Photographing the Head Throw of the California Brown Pelican in La Jolla

Pelicans

I photograph brown California brown pelicans (Pelecanus occidentalis). A lot. I love them, they are at once both graceful and awkward. They surf. They dive. They eat fish. They live along the coast of California. All things I like to do too! Here are some of my favorite images, showing how beautiful these birds can be: California brown pelican photos.

California Brown Pelican head throw, stretching its throat to keep it flexible and healthy, Pelecanus occidentalis, Pelecanus occidentalis californicus, La Jolla

California Brown Pelican head throw, stretching its throat to keep it flexible and healthy.
Image ID: 30304
Species: Brown Pelican, Pelecanus occidentalis, Pelecanus occidentalis californicus
Location: La Jolla, California, USA

There is one peculiar behavior that pelicans exhibit that is quite challenging to photograph: the “head throw“. Also known as a “bill throw”, it occurs when a pelican throws its head up and back, way way back! The head throw is thought to be a way for the pelican to stretch the skin of its gular pouch — its throat — in order to maintain its flexibility and health. The California race of brown pelican exhibits striking mating coloration in winter, including a colorful red and green throat, yellow head and breast patch, and a bright white or deep chestnut brown hind neck. When a California brown pelican tosses its head back into a bill throw, the rich olive and red colors of its throat are really on display. This year I decided to focus my photography on a couple aspects of these birds that I had not yet photographed to my satisfaction in the past, one of which was the head throw. (The other is surf, which I will share in a few days.) I had plenty of head throw photos before, including some very nice ones, but I wanted to make some new really top notch ones, real keepers. I now have dozens of head throw sequences captured by my camera this season (thank you Canon) but only a few that I feel are really perfect, framed well with super light, rich color and sharp as a tack.

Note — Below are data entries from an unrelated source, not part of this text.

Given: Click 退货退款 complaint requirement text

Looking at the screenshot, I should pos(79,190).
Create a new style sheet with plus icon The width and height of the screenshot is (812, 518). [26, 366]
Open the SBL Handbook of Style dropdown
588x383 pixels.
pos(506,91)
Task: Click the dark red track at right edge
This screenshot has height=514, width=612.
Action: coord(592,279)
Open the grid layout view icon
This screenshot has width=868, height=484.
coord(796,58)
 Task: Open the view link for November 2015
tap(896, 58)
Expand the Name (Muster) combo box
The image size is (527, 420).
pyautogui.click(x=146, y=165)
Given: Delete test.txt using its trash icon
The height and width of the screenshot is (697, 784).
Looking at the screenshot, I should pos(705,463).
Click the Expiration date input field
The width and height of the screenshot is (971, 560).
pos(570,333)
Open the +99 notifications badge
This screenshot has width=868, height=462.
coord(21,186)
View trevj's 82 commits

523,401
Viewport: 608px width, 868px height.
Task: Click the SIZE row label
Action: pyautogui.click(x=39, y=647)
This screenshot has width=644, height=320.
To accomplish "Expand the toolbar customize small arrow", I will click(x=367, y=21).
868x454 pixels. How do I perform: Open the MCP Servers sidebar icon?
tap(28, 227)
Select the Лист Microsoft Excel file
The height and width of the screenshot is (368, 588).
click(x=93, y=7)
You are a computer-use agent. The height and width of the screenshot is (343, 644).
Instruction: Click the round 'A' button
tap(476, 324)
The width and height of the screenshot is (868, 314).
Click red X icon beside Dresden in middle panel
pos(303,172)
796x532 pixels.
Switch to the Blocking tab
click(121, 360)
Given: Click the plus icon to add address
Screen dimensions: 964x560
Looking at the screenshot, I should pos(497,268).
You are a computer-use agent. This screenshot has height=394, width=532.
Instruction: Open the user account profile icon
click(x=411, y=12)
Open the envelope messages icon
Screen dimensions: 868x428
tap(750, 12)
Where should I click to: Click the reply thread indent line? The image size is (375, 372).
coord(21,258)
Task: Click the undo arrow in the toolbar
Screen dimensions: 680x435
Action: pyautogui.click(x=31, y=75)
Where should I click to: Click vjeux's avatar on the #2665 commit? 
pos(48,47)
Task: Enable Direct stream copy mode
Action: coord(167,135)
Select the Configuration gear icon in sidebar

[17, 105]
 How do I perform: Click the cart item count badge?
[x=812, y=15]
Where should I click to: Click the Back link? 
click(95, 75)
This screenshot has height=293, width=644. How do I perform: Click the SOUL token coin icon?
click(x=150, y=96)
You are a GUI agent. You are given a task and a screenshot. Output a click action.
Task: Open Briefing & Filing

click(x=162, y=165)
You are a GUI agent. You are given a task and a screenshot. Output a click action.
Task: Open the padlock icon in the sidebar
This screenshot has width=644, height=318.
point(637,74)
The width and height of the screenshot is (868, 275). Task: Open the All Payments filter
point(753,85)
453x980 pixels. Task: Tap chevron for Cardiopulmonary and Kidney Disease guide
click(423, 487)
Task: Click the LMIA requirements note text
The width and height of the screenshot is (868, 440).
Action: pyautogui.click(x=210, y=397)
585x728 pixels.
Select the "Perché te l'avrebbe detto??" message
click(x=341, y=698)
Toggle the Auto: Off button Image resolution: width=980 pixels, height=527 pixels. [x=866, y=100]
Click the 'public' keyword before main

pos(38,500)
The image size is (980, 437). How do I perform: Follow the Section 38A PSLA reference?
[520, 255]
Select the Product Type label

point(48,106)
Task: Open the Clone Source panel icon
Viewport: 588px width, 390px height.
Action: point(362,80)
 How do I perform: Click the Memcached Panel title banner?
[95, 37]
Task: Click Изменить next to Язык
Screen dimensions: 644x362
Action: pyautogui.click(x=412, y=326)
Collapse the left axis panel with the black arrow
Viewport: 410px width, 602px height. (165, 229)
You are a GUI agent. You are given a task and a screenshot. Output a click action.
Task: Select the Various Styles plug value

California Brown Pelican head throw, stretching its throat to keep it flexible and healthy, Pelecanus occidentalis, Pelecanus occidentalis californicus, La Jolla

California Brown Pelican head throw, stretching its throat to keep it flexible and healthy.
Image ID: 28347
Species: Brown Pelican, Pelecanus occidentalis, Pelecanus occidentalis californicus
Location: La Jolla, California, USA

California Brown Pelican head throw, stretching its throat to keep it flexible and healthy, Pelecanus occidentalis, Pelecanus occidentalis californicus, La Jolla

California Brown Pelican head throw, stretching its throat to keep it flexible and healthy.
Image ID: 30174
Species: Brown Pelican, Pelecanus occidentalis, Pelecanus occidentalis californicus
Location: La Jolla, California, USA

One key to photographing this behavior is to know where and when to find pelicans — that’s no secret. Another is to have ideal conditions. I live in the San Diego area so I can simply look outside to make sure the skies are clear — yielding perfect light for about an hour after sunrise — before investing the time to go shoot. Lastly, the pelicans need to be in the right mood — not bothered by people, dogs or big waves — and preening, drying and warming themselves in the sun. It is when they are relaxed and preening that they will do head throws. Once the pelican has lain down it is unlikely to do any more bill throws.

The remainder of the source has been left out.